Sunday, February 24, 2013

How do we know that Mordechai married Esther?

There is a famous midrash which changes much of the dynamic in the megillah, that Mordechai and Esther were husband and wife. The midrash is based on this pasuk in the megillah:

ז  וַיְהִי אֹמֵן אֶת-הֲדַסָּה, הִיא אֶסְתֵּר בַּת-דֹּדוֹ--כִּי אֵין לָהּ, אָב וָאֵם; וְהַנַּעֲרָה יְפַת-תֹּאַר, וְטוֹבַת מַרְאֶה, וּבְמוֹת אָבִיהָ וְאִמָּהּ, לְקָחָהּ מָרְדֳּכַי לוֹ לְבַת.7 And he brought up Hadassah, that is, Esther, his uncle's daughter; for she had neither father nor mother, and the maiden was of beautiful form and fair to look on; and when her father and mother were dead, Mordecai took her for his own daughter.

On Megillah 13a:

תנא משום ר"מ אל תקרי לבת אלא לבית וכן הוא אומר (שמואל ב יב) ולרש אין כל כי אם כבשה אחת קטנה אשר קנה ויחיה ותגדל עמו ועם בניו יחדו מפתו תאכל ומכוסו תשתה ובחיקו תשכב ותהי לו כבת משום דבחיקו תשכב הוות ליה <לבת> [כבת] אלא <לבית> [כבית] הכי נמי לבית

Thus, in a brayta in the name of Rabbi Meir, we should reread levat as levayit, "as a household", meaning as a wife. And there is Biblical precedent for such reinterpretation.

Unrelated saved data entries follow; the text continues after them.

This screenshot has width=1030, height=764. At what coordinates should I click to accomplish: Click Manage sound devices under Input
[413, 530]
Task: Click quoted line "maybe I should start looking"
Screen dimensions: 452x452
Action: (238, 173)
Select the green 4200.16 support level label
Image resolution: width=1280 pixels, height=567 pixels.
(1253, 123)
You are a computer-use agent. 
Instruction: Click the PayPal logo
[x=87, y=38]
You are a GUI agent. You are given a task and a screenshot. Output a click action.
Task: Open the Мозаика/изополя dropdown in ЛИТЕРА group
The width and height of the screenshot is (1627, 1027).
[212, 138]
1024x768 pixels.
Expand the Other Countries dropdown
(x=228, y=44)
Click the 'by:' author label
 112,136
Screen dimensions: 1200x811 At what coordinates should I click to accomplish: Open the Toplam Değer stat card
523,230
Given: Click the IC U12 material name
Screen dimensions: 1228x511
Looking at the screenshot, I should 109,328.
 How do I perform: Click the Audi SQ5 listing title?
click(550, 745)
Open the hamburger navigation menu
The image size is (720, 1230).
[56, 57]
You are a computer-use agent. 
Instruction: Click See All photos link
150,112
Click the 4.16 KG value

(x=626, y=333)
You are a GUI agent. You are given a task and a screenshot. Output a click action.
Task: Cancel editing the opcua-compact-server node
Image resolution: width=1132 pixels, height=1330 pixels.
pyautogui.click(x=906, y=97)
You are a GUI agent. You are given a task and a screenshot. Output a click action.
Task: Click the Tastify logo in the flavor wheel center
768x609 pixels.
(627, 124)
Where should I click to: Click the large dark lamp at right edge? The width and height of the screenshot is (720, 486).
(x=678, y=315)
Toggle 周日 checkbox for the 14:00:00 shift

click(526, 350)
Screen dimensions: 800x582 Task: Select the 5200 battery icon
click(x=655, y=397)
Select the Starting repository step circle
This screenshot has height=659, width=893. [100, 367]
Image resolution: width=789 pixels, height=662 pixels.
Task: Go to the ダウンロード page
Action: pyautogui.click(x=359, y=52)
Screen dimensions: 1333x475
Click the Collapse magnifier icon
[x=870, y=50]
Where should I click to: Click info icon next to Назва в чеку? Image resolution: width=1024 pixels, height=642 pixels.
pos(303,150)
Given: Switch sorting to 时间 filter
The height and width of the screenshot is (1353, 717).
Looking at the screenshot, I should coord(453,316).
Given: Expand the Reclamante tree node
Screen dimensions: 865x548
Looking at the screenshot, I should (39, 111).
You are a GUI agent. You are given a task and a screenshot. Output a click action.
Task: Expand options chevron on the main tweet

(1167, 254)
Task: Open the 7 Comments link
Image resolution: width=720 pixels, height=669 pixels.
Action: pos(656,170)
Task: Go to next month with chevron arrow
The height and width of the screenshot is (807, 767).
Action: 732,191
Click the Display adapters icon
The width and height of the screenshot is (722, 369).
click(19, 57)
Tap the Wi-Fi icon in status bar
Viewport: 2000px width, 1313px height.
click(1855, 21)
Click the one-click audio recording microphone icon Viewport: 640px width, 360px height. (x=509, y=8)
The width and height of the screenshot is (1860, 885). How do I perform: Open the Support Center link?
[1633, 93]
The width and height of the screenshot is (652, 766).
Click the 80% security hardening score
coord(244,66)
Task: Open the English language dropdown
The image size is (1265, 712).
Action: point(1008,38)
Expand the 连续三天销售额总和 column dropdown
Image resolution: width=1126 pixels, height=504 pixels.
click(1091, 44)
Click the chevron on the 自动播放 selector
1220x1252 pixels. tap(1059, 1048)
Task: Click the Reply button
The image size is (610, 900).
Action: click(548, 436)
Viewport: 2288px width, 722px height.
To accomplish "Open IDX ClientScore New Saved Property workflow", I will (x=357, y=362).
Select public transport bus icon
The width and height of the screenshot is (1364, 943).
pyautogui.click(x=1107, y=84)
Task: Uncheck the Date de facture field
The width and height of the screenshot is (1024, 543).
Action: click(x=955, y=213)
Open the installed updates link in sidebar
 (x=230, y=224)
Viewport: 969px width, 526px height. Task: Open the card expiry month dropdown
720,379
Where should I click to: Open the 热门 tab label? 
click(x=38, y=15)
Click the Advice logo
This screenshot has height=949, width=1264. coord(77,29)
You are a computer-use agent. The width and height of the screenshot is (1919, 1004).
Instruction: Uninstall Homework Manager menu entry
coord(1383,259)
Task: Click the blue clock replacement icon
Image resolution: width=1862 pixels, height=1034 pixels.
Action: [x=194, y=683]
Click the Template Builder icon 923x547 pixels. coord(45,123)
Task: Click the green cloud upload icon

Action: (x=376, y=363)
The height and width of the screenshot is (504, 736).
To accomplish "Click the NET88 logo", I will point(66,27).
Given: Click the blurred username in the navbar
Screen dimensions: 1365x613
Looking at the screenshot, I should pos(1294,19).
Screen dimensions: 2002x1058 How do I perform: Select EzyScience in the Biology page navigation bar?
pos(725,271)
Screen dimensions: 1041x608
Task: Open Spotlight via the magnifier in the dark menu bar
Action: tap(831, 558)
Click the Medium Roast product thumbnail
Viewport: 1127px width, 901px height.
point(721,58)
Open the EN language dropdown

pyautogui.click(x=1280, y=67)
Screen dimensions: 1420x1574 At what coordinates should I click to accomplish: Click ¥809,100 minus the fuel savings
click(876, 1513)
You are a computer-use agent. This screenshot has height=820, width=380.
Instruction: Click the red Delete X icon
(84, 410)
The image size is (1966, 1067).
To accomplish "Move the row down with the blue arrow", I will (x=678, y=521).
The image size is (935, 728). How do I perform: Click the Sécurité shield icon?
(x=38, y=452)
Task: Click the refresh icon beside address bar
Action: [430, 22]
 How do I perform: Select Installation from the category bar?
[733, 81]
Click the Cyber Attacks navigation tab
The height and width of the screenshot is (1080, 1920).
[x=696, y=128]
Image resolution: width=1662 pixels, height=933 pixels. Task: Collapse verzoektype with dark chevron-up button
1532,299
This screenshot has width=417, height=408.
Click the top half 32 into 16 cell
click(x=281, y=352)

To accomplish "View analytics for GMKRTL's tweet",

However, this by itself is not sufficient to produce a midrash. How many times does the word bat appear in Tanach? When we see that Yocheved is bat Levi, does this mean that she was the wife of Levi? When Avraham defends himself saying:

 וְגַם-אָמְנָה, אֲחֹתִי בַת-אָבִי הִוא--אַךְ, לֹא בַת-אִמִּי; וַתְּהִי-לִי, לְאִשָּׁה. 

does he really mean that Sarah is the wife of his father?! Obviously not. There must be some trigger which would influence Rabbi Meir to say this.

I gave it some thought and came up with the following:

1) The word לְקָחָהּ might be a prompt. Elsewhere, lakach is used to denote marriage. This then matches the prompt in Shmuel Beit where it states ובחיקו תשכב.

2) More importantly, there is the jarring statement that וְהַנַּעֲרָה יְפַת-תֹּאַר, וְטוֹבַת מַרְאֶה. Why, when speaking of her parents' deaths and Mordechai taking her, would it be relevant that she was of beautiful form and fair to look on? He should have adopted her as a daughter nonetheless, even if she was of green complexion! Rather, this would be a reason he would marry her, and thus stands as a prompt for Rabbi Meir's derasha.

Of course, on a peshat level, saying how beautiful she was makes perfect sense, since we had just been told that the king was in search of fair maidens to make his queen:

ב  וַיֹּאמְרוּ נַעֲרֵי-הַמֶּלֶךְ, מְשָׁרְתָיו:  יְבַקְשׁוּ לַמֶּלֶךְ נְעָרוֹת בְּתוּלוֹת, טוֹבוֹת מַרְאֶה.2 Then said the king's servants that ministered unto him: 'Let there be sought for the king young virgins fair to look on;


However, the scope of statements such as וְהַנַּעֲרָה יְפַת-תֹּאַר, וְטוֹבַת מַרְאֶה are much narrower in the midrashic world. We don't look to context of surrounding pesukim to understand the import. That would be significance minimalism and context maximalism. Midrash is significance maximalist and context minimalist.

1 comment:

Joel C. Salomon said...

There’s also the repetition of “אשר לקח־לו לבת” in Esther 2:15, which feels odd on a peshat level as well: but if we assume a tradition that Mordechai and Esther were married, the repetition feels like a plausible way of hinting at this.